If we want our lives,
the others will just have to float to heaven. …”
(Kossert, A.: Kalte Heimat. Munich 2008, p. 78)
Director Stanley Kubrick deals with the universality of this behavioural programme in the waterhole scene at the beginning of his film “2001 – A Space Odyssey” (see below in “The Function of the Mind”).
But it’s not just about material loss. The more mental orientation is lost, the more clearly this can be seen in the loss of peaceful and harmonious coexistence through the conspicuous increase in phenomena such as aggressive rubberneckers, rowdy behaviour in road traffic, racist attacks, going berserk in overcrowded trains, an increase in paedophile misdeeds etc., in general a brutalisation of our dealings with one another.
It is precisely those who enjoy relative affluence in Western Europe who do not want to share: The richer, the more unwilling. This is because the fear of loss and a self-centred self-image are behind this refusal. However, when charitable donations are made (see the high volume of donations before Christmas), this is mostly due to the “do-gooder ego”. This term refers to the fact that even “good” people – and the vast majority of them – are only empathetic to a limited extent.
As far as the background to the willingness to donate is concerned, there is the telling example of a billionaire who wants to donate 99% of his fortune to social causes, leaving him with “only” just under a billion.
“…they make feigned sacrifices that are not really sacrifices.”
(Bhagavad Gita 16:17)
In Christianity, the story of the poor widow and her “mite” shows the counter-example of truly self-sacrificing behaviour without ego: the rich “sacrifice” out of their abundance, while this widow nevertheless gives something out of her lack of food.
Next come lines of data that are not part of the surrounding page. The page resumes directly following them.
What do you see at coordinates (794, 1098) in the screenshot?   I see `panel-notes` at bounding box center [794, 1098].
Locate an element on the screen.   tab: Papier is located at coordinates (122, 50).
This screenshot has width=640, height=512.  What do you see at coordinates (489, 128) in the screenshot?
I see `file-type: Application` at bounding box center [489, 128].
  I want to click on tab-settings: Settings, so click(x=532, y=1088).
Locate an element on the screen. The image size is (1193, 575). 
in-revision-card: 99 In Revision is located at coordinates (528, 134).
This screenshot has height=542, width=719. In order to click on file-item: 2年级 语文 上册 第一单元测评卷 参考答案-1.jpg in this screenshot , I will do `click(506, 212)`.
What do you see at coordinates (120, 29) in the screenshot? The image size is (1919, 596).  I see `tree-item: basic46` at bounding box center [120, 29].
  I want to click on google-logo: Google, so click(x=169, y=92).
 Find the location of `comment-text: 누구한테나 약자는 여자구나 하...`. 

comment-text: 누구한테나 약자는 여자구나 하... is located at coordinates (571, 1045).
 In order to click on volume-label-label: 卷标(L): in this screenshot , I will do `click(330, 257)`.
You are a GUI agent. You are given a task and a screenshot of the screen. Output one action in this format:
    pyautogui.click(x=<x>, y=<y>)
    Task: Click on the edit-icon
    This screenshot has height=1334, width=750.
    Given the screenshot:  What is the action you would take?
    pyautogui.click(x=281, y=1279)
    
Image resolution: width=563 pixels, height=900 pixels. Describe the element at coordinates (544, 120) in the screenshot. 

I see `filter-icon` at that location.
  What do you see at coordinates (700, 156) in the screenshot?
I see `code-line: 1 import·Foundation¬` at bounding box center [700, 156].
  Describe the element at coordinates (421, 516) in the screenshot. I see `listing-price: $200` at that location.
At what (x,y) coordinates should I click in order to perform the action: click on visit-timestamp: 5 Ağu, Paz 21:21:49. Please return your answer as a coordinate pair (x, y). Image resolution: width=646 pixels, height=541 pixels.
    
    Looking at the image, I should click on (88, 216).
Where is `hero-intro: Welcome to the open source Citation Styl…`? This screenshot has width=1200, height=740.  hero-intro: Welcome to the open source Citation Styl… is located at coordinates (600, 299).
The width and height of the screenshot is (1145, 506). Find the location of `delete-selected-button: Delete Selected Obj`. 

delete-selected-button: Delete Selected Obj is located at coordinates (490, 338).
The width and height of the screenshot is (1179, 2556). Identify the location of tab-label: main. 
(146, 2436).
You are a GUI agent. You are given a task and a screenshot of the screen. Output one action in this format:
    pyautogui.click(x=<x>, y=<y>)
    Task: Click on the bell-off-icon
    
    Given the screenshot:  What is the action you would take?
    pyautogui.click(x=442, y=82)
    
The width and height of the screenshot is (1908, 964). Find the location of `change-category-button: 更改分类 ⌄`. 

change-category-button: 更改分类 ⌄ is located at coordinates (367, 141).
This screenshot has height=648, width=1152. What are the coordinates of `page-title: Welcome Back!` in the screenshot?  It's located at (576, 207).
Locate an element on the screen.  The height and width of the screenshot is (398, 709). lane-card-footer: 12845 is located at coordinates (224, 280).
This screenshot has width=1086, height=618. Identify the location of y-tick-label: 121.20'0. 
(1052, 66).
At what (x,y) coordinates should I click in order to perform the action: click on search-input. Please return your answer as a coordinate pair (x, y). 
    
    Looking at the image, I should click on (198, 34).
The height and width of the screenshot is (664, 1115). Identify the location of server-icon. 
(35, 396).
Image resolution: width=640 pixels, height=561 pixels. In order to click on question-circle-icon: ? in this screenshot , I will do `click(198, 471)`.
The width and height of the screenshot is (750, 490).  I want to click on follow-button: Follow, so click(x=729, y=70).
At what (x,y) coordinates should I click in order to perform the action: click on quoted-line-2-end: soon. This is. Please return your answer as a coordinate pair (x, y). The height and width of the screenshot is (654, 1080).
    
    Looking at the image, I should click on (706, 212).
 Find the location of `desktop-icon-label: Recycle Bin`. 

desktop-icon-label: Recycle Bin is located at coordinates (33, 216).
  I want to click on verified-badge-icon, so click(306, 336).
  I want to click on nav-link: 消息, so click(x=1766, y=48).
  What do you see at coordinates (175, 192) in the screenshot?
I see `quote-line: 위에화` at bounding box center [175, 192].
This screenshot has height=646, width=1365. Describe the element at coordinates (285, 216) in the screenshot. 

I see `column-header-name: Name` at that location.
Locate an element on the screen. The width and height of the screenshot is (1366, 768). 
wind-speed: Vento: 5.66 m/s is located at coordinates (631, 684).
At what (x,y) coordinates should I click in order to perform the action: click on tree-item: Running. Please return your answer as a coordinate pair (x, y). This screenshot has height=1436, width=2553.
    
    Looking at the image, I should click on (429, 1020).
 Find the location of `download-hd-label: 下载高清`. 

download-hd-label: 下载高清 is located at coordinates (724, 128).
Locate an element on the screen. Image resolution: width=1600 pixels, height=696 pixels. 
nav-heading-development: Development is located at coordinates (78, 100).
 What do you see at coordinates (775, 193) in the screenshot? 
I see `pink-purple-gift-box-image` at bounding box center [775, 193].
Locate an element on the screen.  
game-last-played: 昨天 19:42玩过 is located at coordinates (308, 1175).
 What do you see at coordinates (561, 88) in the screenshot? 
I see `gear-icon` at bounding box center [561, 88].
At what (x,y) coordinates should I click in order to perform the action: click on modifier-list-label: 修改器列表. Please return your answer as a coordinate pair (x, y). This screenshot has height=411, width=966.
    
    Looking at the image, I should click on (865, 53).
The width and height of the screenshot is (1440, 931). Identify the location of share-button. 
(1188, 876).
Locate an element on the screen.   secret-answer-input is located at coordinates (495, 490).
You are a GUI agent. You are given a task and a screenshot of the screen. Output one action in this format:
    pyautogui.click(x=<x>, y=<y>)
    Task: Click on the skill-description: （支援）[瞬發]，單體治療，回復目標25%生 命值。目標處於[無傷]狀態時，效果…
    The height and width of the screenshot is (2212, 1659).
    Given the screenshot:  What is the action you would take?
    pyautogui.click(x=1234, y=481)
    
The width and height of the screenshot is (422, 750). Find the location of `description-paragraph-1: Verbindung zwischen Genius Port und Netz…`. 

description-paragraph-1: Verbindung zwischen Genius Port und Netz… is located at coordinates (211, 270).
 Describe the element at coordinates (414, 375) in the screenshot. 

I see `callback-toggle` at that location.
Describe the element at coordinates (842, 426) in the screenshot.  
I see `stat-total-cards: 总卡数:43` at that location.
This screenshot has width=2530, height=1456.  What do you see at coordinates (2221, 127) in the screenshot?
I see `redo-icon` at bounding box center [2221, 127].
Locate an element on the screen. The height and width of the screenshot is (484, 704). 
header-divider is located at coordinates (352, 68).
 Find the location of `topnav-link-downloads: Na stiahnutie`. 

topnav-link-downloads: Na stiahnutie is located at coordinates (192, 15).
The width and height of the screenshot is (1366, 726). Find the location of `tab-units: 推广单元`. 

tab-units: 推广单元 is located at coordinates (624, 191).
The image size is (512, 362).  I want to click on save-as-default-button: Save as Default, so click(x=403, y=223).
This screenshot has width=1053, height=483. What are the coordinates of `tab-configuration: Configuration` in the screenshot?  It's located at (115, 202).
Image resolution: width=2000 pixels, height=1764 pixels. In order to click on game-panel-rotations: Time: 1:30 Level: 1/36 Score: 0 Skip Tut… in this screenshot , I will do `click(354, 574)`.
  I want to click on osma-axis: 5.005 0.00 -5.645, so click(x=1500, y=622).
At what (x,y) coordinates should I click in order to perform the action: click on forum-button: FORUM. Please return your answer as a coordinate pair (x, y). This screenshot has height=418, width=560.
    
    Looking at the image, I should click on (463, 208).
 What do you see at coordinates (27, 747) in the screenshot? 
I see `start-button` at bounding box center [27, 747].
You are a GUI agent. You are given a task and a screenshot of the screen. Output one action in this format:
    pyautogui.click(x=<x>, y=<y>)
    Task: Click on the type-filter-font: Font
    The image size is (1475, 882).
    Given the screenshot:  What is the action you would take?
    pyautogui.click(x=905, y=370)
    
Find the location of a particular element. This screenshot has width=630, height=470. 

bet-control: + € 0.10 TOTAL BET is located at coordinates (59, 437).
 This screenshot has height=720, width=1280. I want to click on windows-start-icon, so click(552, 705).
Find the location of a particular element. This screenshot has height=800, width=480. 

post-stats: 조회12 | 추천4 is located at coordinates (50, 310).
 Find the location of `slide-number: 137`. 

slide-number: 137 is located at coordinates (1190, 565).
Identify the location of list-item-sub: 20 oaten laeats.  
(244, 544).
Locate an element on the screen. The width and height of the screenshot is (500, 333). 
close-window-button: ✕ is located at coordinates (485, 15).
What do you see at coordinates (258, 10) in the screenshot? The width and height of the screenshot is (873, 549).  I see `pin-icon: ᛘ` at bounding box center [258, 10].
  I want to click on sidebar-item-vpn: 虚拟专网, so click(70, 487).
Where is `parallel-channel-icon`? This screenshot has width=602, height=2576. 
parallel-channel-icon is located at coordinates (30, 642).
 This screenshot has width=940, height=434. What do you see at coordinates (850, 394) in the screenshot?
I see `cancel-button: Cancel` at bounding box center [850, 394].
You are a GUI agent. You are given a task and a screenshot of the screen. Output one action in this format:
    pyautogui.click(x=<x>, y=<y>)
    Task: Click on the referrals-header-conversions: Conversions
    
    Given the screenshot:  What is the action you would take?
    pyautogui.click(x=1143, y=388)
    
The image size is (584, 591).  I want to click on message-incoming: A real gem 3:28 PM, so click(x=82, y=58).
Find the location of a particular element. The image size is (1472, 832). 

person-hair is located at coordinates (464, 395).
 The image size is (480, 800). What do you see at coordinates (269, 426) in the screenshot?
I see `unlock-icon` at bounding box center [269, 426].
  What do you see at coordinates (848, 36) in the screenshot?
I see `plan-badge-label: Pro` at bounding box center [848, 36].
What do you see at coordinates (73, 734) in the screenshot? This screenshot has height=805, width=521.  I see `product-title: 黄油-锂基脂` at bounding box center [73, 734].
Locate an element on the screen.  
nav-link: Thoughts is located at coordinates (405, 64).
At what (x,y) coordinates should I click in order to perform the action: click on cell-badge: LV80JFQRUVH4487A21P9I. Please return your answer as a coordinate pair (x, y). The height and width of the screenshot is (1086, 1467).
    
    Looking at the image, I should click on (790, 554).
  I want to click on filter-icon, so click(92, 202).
So she sacrifices from her substance. This distinguishes the ego from love. This is an ideal-typical realisation of the Golden Rule, which says that I should do to others what I would like done to me if I were in their place.
Another characteristic of an ego-donor is to publicise his gifts. Christianity warns against this in a similar context – public prayer – and not without reason. This is because the ego tries to valorise itself by making its good deeds visible. Real love of one’s neighbour in connection with the fight against the ego’s trumpeting can only be seen in the consistent concealment of giving – outside of politically motivated illegal donation practices, of course. The evolutionary biologist Manfred Milinski notes that there are virtually no anonymous donations (Spiegel 51/2010).
Fear of loss manifests itself in many ways. This can be seen in the fact that many people do not throw anything away, do not give anything, are extremely hostile to immigration (see above on the reception of the twelve million displaced persons from the German eastern territories in 1944/45) or are pathologically jealous in relationships. At the same time, this behaviour impressively demonstrates an inner feeling of weakness, a sense of inferiority and fragility. Every day we can read in the newspapers what men are capable of when their wives want to leave them. There is a real reason for this feeling: this weakness actually exists as long as the “chopped off branch” is not grafted back onto the tree trunk itself, i.e. as long as the man does not take the path back to conscious dependence on his inner voice. But this fundamental decision would be the worst thing that could happen to the ego programme, as it would result in its destruction. Mind you, it would be the death of the programme, not of the person who has realised this programme. Only the other programme in man would then remain, that of non-egoistic love.